Libby Doggett, who heads up the Obama administration's early-childhood education office, spent the day touring Granite School District's innovative preschool program and spoke at an event sponsored in the afternoon by the Waterford Institute.

That Sandy-based nonprofit developed UPSTART, a software program that allows preschoolers to get ready for school via a computer at home. About 1,500 children are in the program this year, its fifth. Computers are loaned to low-income families.

Next year, however, some 5,000 families will be served because the Utah Legislature just approved $3 million more for UPSTART, bringing total funding to $4.7 million per year, said Claudia Miner, vice president of development for Waterford.

Waterford also has been awarded a $11.5 million federal research grant to provide UPSTART to 1,700 children in 18 rural Utah districts; those children will use the program during the summers after kindergarten, first and second grades as well as before kindergarten.

Doggett said UPSTART is the kind of program the country needs more of — and may get if Congress funds President Barack Obama's ConnectEd initiative, launched last year to improve access to high-speed Internet and gadgets in schools.

Already, private companies have pledged $750 million in technology donations, and the Federal Communications Commission has said it will put $2 billion (collected from industry surcharges) into high-speed access in schools and libraries.

"We need to make sure early learning is included," said Doggett, a former preschool teacher in Texas.

Tablets, computers, smart phones and Mp3 players — coupled with good software — can teach children to solve problems and can satisfy the appetite children naturally have for learning, she said.

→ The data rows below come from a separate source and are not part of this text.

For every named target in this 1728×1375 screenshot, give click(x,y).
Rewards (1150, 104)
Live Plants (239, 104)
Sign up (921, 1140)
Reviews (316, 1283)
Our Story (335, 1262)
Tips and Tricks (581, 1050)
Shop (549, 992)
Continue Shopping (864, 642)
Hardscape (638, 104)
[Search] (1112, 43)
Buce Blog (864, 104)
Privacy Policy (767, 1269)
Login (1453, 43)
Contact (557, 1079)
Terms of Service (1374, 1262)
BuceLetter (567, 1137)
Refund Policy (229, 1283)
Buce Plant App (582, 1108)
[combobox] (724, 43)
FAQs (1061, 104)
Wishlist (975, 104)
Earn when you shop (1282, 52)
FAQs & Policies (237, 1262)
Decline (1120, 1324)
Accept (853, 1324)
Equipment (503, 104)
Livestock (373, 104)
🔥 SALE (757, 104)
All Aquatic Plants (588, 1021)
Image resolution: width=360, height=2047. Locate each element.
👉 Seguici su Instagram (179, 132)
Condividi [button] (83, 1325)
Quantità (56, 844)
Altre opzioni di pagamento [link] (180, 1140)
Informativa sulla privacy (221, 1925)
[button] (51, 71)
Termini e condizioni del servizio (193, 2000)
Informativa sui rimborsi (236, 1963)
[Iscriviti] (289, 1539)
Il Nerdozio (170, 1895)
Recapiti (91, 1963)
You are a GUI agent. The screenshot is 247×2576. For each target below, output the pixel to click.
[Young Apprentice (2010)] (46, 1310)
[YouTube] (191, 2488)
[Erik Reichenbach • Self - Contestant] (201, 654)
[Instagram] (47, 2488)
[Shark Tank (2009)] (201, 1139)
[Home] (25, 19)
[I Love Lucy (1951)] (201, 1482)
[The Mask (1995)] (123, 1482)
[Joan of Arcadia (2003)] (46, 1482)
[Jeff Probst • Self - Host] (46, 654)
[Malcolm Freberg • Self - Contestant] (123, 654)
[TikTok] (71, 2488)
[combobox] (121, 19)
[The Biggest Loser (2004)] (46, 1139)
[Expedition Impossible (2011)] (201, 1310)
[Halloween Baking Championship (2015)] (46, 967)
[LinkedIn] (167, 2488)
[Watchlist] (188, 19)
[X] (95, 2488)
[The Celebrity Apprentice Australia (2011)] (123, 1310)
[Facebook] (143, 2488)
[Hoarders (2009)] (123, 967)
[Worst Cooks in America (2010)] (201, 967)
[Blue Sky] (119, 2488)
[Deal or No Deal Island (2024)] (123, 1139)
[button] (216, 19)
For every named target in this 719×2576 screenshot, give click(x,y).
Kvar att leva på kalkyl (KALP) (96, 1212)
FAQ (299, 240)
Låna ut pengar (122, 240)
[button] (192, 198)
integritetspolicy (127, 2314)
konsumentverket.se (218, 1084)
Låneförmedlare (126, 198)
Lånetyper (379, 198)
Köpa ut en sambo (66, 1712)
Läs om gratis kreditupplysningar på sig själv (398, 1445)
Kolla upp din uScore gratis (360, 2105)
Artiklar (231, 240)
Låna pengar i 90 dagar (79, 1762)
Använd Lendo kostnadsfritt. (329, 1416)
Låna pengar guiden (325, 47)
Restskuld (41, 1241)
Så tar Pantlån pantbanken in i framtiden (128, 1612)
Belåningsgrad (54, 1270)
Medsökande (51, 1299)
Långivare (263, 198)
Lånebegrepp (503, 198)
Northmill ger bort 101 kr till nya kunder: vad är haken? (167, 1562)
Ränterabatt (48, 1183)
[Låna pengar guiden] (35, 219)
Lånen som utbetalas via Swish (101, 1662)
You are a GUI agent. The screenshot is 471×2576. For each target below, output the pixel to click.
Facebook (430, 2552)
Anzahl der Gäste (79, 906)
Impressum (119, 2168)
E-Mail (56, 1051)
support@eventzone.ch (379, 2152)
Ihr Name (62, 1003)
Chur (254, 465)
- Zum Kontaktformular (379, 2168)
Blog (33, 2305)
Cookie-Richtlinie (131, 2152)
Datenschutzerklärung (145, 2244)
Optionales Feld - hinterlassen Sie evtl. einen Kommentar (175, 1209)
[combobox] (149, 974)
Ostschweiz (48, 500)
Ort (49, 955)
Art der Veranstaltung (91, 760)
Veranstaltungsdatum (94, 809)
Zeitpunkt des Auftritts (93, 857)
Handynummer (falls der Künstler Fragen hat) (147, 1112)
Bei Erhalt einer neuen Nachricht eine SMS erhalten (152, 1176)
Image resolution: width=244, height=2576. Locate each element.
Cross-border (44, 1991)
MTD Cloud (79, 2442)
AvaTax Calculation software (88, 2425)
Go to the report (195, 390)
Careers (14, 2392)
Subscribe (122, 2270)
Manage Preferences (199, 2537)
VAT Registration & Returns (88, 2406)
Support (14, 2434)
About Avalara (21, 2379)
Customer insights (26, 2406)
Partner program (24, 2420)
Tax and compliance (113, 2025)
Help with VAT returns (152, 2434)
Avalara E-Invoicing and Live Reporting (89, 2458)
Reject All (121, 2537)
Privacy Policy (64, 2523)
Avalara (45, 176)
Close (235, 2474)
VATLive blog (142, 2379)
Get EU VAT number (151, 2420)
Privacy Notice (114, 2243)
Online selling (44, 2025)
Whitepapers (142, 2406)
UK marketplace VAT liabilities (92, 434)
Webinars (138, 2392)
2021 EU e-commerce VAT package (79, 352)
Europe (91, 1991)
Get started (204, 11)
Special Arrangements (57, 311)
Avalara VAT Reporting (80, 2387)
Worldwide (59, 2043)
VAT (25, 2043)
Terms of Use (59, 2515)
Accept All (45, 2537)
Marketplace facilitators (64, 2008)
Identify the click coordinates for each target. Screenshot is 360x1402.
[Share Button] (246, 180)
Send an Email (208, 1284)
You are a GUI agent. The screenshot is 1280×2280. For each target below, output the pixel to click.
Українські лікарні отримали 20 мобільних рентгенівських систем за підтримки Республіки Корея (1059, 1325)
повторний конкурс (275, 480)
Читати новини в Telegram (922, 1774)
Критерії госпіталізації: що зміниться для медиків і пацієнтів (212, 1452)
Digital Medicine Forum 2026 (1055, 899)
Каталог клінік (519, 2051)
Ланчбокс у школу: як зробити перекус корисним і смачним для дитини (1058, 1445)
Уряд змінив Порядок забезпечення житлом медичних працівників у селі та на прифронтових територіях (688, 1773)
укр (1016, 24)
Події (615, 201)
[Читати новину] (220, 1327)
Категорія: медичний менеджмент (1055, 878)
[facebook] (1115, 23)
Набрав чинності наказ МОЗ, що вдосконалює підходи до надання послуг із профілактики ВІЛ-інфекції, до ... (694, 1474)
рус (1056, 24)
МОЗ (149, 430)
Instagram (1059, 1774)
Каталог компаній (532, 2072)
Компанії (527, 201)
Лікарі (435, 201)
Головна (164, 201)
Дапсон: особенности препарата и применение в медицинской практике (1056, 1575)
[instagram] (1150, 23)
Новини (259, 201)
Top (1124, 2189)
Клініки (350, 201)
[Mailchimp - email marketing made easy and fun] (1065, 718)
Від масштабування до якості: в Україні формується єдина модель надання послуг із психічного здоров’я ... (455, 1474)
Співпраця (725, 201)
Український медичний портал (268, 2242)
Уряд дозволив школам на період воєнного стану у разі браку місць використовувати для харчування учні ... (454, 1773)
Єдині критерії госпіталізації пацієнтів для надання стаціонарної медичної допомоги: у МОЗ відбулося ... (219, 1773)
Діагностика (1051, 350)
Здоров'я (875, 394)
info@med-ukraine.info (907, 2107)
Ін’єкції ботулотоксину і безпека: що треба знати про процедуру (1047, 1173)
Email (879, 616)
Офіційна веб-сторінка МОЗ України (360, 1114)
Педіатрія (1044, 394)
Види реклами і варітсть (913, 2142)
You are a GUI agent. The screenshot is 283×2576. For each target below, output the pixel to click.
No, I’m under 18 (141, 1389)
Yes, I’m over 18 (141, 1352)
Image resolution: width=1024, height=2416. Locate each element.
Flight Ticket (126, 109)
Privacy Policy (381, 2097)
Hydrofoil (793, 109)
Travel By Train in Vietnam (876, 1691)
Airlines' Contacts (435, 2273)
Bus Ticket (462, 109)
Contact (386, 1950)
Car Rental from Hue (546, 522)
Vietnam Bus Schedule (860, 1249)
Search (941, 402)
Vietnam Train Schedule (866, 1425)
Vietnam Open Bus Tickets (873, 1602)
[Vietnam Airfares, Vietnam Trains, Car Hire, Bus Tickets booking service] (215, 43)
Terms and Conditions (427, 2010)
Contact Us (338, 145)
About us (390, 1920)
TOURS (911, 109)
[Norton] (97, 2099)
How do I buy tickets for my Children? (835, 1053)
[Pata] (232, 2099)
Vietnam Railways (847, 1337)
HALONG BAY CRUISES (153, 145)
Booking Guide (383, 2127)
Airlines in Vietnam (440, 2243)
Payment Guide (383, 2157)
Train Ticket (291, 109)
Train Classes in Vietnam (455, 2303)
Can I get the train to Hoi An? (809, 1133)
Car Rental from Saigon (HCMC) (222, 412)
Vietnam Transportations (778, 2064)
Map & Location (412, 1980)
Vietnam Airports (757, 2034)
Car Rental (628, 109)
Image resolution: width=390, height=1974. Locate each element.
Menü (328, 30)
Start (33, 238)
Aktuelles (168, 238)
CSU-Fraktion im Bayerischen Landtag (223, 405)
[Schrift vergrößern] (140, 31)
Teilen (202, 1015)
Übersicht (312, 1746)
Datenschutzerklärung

They can learn, too, from their own creativity using devices.

"Devices not only bring the world to our students … . They can bring what children create to the world."

High-quality literacy applications, with word pronunciations and definitions handy, help children learn to read. "Kids like to re-read and engage with stories over and over again," she said.

Research also shows that technology can help with executive skills such as collaboration, patience and cooperation with peers.

Doggett used the example of her 6-year-old granddaughter, Clara, who at age 4 was faster than her MIT-educated father at putting U.S. states on an iPad program's map.

That led to Clara's interest in other technology and learning in general, Doggett said. For instance, last summer, she lugged a library book about license plates on vacation and spent her time identifying plates on the roadway.

"That's for a kid who was not yet in kindergarten. Now she's interested in maps, the globe and wants to hear about different countries."

Doggett said that one of the most important ways educators can use technology is to communicate with parents, she said.

Yet schools throughout the country need more models for how technology can be used — and to know which device and software are useful.

Salt Lake County Mayor Ben McAdams, who last summer persuaded the County Council to put money into Granite's preschool program, was among those attending Doggett's speech.